Text provided:
Breckenridge Outdoor Education Center (BOEC) participants come from all walks of life. They come to us from all over the world, of all ages, and with a wide array of disabilities and special needs to experience the life-changing effects of our outdoor programs. One disability that is not usually on our radar these days, however, is post-polio syndrome. Bonnie Kittle, a New Jersey native and polio survivor, skied with us for the first time on her 70th birthday this past December. This is her story of surviving the epidemic, living a very fulfilling life and experiencing something that she never thought possible.

Bonnie poses with her adaptive ski crew

Bonnie (left) with her KAC crew for the day; Jim Vogel (center) and JR O’Neil (right).

At just two-years-old, Bonnie contracted the disabling and life-threatening disease caused by the poliovirus. It was 1952 and the area around New York City, where Bonnie lived, was in the midst of a surge in polio cases with nearly half of them resulting in its patients being paralyzed and even dying. While the polio virus can attach itself to any part of the body, Bonnie considers herself one of the “lucky” ones because she “only” contracted the disease in her right leg. Due to the fact that she was only two at the time, and naturally doesn’t remember very well, she calls on the memories of her mother as to what exactly happened.

Dataset entries:
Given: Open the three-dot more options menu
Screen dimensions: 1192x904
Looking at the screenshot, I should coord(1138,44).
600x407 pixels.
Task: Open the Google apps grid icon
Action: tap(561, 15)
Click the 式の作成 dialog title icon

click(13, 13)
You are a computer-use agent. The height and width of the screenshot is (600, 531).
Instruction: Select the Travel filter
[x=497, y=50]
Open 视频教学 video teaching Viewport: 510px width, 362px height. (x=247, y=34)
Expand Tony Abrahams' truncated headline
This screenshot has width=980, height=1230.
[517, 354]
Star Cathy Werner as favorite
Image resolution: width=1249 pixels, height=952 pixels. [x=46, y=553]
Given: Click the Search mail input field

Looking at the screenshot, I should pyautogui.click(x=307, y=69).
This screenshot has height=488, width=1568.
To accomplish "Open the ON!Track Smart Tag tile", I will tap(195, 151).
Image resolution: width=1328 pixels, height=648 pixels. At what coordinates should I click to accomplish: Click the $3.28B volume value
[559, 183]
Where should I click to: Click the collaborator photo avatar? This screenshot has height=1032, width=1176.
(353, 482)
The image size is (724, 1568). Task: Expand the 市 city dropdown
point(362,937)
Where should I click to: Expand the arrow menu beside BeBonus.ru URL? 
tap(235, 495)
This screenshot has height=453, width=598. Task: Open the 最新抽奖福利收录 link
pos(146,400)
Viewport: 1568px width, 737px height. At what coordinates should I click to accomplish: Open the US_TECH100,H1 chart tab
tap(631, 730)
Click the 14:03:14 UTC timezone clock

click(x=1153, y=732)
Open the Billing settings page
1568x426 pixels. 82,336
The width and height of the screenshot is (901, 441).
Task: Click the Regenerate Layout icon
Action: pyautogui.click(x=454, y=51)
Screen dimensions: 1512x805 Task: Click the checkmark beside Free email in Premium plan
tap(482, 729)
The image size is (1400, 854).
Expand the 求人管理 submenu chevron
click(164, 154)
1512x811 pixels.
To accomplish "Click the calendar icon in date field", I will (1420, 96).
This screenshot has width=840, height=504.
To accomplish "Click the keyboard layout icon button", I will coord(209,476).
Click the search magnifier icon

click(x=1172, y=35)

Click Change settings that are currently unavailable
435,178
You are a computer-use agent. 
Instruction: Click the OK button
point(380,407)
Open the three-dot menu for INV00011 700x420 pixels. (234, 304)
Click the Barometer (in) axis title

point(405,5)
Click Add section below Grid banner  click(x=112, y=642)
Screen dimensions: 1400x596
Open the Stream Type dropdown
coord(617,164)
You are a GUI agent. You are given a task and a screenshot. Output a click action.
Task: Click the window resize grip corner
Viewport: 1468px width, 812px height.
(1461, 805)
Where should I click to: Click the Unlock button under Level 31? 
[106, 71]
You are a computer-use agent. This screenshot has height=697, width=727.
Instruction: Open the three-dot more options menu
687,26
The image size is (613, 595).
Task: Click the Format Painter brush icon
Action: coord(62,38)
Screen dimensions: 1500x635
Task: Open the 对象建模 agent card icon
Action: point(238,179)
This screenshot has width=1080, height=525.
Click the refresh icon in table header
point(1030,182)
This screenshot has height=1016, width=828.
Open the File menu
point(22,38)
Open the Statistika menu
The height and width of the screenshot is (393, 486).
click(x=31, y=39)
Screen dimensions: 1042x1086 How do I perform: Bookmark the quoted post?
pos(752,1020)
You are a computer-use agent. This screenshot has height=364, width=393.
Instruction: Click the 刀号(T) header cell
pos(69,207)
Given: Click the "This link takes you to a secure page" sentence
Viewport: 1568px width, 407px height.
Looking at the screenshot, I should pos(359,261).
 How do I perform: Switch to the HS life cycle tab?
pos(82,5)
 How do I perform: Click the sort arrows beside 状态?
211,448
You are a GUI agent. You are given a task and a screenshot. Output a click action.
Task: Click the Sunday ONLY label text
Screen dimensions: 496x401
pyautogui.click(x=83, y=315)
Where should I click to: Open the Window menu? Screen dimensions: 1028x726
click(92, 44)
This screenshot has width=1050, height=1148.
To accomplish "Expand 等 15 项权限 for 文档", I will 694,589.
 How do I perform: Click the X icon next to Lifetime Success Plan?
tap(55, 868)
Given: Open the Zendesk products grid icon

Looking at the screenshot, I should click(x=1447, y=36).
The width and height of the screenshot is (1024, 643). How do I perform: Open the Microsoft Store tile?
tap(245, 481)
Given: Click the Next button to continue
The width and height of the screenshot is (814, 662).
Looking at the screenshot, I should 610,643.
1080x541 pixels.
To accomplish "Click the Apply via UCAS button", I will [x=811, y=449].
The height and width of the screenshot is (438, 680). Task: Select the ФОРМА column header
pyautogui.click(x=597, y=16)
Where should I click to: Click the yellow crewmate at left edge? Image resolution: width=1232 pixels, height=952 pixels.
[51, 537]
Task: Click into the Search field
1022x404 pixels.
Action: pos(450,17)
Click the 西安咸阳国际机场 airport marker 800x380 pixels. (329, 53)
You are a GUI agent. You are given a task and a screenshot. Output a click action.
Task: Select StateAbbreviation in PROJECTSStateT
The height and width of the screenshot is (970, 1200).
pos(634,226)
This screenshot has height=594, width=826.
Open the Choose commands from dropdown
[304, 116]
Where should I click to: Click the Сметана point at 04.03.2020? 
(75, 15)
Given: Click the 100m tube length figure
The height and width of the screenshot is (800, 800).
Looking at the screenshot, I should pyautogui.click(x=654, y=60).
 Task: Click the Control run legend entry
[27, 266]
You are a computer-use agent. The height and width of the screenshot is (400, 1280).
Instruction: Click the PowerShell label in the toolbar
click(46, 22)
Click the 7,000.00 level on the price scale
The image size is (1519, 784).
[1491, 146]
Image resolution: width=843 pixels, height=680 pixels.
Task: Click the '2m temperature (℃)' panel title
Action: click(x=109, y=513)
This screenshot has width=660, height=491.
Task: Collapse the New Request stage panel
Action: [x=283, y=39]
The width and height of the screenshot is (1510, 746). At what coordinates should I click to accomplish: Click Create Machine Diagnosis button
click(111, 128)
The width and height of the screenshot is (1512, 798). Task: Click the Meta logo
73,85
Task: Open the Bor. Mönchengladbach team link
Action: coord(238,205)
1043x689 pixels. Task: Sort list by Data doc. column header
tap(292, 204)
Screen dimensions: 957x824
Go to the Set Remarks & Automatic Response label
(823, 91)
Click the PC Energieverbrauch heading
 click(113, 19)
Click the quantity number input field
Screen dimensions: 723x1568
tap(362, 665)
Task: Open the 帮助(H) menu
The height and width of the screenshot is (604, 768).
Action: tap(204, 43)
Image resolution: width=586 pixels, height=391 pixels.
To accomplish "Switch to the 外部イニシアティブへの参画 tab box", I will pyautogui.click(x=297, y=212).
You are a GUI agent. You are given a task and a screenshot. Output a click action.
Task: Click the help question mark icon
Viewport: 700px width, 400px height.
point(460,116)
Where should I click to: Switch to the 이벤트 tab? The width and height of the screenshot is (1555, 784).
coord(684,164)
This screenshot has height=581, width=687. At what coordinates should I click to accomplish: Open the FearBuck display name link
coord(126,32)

Tasks for this exercise:
a - Transcribe the passage from "Breckenridge Outdoor Education" to "never thought possible." in the text about Bonnie Kittle.
b - Based on the text about Bonnie Kittle, answer yes or no to each statement and quote the words that decide it: (i) Bonnie contracted polio in 1952. (ii) Bonnie first skied with BOEC on her 60th birthday. (iii) Polio affected Bonnie's left leg.

Outputs for the tasks:
a -
Breckenridge Outdoor Education Center (BOEC) participants come from all walks of life. They come to us from all over the world, of all ages, and with a wide array of disabilities and special needs to experience the life-changing effects of our outdoor programs. One disability that is not usually on our radar these days, however, is post-polio syndrome. Bonnie Kittle, a New Jersey native and polio survivor, skied with us for the first time on her 70th birthday this past December. This is her story of surviving the epidemic, living a very fulfilling life and experiencing something that she never thought possible.

b -
(i) Yes: "It was 1952"
(ii) No: "skied with us for the first time on her 70th birthday this past December"
(iii) No: "she “only” contracted the disease in her right leg"